= Yunnan Zhuang customs and culture =

This article lists the various Zhuang customs and culture of Wenshan Zhuang and Miao Autonomous Prefecture, Yunnan, China (Johnson & Wang 2008).

==Literature==

The Zhuang peoples of Yunnan and Guangxi have a rich written and unwritten literature (Johnson & Wang 2008).

===Classic texts of the Zhuang religion Mo===

- bone carvings as instruments for fortune-telling
- Swqmo: records of Zhuang history, ethnic relations, astronomy, farming technology, literary arts, religious beliefs, customs and traditions, and so on.
- Swqdugzaeq: ("Chicken Divination Scriptures")
- Swqyaq: traditional medicine guides
- Swqlwnz: folk songbooks
- Paeng'zong: banners hung during sacrifice ceremonies for funerals
- Paengban: long banners hung during sacrifice ceremonies to repel evil
- Paengsaeh: banners hung during animal sacrifices for religious ceremonies

===Folk literature===

Zhuang folk literature often takes the form of songs. There are various folk tales, myths, legends, and historical poems and chants.

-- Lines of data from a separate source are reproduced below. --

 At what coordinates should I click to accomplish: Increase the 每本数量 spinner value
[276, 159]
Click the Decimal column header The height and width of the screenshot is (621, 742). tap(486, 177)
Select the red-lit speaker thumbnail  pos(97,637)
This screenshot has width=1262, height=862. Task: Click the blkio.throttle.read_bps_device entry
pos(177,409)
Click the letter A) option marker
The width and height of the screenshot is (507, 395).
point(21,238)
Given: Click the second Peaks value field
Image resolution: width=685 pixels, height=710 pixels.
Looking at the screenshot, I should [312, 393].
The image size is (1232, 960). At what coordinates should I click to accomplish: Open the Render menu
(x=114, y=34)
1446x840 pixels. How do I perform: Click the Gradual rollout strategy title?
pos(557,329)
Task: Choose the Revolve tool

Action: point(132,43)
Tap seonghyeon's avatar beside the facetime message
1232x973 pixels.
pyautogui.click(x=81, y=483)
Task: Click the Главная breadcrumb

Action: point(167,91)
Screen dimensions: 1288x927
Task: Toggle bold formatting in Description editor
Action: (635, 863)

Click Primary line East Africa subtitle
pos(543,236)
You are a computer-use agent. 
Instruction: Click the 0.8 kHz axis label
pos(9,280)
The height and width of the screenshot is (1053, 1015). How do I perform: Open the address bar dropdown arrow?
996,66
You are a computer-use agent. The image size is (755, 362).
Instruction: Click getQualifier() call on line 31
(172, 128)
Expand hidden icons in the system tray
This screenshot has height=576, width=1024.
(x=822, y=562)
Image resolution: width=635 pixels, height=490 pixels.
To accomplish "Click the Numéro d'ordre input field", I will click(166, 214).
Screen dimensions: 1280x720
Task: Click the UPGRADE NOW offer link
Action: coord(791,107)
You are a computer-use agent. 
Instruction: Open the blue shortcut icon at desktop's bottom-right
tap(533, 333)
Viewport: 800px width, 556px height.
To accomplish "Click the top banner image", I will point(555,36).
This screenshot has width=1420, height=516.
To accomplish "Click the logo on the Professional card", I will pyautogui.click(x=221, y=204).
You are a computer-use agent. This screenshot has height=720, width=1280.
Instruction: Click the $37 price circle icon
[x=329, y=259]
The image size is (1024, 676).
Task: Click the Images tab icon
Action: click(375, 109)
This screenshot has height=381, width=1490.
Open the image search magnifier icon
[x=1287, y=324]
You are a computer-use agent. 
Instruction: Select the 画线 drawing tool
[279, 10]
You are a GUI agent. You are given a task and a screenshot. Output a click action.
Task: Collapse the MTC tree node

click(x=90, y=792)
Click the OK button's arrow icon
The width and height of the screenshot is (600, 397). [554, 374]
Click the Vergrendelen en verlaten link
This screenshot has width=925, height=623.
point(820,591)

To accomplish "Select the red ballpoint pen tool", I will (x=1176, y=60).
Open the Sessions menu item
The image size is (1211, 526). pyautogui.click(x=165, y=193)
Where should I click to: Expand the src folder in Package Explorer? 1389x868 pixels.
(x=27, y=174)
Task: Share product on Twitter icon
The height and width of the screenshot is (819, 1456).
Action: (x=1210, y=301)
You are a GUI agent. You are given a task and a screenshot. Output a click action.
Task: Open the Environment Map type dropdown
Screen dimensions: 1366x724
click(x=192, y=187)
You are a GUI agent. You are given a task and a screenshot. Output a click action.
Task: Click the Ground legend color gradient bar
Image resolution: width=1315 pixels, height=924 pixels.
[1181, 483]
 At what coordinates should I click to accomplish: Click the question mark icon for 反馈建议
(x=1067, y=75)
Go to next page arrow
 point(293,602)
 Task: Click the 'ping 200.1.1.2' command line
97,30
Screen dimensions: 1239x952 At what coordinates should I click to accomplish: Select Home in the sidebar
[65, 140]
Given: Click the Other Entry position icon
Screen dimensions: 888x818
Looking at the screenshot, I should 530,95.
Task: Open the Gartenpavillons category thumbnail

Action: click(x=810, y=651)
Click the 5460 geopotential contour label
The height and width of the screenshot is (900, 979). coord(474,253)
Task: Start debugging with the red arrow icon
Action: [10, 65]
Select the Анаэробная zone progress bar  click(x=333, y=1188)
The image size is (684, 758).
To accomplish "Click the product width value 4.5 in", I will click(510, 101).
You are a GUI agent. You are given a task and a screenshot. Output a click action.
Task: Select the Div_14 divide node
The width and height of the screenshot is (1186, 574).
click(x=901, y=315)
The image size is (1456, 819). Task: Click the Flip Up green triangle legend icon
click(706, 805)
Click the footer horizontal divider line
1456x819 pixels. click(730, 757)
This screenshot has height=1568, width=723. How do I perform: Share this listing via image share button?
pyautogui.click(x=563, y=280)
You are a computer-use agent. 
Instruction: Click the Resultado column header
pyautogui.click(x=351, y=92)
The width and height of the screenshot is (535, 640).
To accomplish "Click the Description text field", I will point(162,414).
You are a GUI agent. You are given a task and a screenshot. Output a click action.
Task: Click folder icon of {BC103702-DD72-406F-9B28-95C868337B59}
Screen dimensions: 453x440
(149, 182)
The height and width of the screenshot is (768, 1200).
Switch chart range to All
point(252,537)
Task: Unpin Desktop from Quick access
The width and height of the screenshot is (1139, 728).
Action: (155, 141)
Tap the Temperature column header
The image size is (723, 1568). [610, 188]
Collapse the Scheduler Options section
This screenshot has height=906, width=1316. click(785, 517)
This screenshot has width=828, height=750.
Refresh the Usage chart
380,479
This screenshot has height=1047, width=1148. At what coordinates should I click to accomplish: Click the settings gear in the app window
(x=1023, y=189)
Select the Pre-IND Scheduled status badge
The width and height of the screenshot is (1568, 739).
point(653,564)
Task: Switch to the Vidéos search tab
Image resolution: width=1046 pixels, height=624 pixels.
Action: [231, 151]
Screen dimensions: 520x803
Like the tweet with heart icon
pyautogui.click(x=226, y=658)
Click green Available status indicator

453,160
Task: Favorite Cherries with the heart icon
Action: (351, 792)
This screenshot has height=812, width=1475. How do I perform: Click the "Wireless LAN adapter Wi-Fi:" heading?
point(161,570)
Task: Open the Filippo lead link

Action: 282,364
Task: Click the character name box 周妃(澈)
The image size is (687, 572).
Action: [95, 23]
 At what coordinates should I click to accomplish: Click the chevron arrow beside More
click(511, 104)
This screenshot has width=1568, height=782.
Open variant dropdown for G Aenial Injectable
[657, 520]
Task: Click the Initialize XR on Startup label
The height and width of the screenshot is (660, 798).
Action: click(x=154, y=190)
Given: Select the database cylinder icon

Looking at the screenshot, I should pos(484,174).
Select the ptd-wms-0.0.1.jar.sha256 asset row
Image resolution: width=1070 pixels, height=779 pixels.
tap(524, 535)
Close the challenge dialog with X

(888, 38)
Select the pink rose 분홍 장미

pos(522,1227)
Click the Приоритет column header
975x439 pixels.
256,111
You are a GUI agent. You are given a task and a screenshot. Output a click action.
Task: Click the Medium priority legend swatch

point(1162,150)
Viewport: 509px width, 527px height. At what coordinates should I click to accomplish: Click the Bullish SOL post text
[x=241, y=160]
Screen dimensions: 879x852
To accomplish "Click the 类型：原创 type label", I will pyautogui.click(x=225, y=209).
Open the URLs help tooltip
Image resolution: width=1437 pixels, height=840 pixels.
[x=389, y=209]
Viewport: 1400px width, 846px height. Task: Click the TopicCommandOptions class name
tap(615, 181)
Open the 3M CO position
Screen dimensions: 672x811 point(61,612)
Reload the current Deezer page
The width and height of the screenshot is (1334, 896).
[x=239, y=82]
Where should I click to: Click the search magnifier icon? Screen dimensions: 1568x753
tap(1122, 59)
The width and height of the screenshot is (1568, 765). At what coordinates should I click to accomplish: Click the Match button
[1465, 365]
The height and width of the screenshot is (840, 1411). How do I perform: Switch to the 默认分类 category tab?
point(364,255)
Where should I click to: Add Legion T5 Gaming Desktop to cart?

- "The creation of the world hymn"
- "The cutting down the banana tree song" ("Kau Tam Gvoa")
- "The song of the origin of bronze" ("Gvau Dong")
- "The rice paddy-planting song"
- "The house-raising song"
- "Village visitation songs"
- "Wine banquet songs"
- "The national partition song"
- "Banlong and Banli"
- Poems of the Poya Songbook
- "The escape from marriage song"
- "Yiluo and Diling"
- "Buloakdvo"
- "Bronze drum legends"
- "Tea origin songs"
- "The Legend of Wenlong"

==Folk arts==
Zhuang folk arts include (Johnson & Wang 2008):

===Music===
- Masa classical music: classical orchestras of Masa Village, Maguan County, Yunnan
- Zhuang ceremonial music
- Bawu: a type of Zhuang folk music dating back to ancient times
- Mubala: ancient Zhuang wind instrument
- Huqin: stringed instrument made from a water buffalo horn or horse bone; may be two-stringed or four-stringed
- Svaeu'na toasting: playing a suona while balancing a cup of wine to serve to guests

===Dances===
- bronze drum dance
- straw man dance
- water buffalo dance (longh yah vaiz)
- paper horse dance
- hand towel dance
- sun (tang'vaenz) dance

==Handicrafts==
Traditional Zhuang folk handicrafts includes the following (Johnson & Wang 2008).

- bird totem hats
- elephant trunk shoes reflecting Zhuang elephant worship
- totem back carriers, consisting of fish, bird, and abstract symbolic designs
- cloth monkey medicine bags
- embroidered balls
- spinning tops
- Ai nyeauh: teeter-totter; the ai nyaeuh gvaen is a more complex variant
- wood prints
- paper
- traditional waterwheels
- traditional brocades and weavings
- silver jewelry
- straw mats
- bamboo basket weaving
- rattan
- Paeng'vae: a type of linen made of grass leaves and hemp fibers, made by weaving the two 90 degrees with each other

==Folk customs==
The Zhuang of Wenshan have a colorful variety of folk customs (Johnson & Wang 2008).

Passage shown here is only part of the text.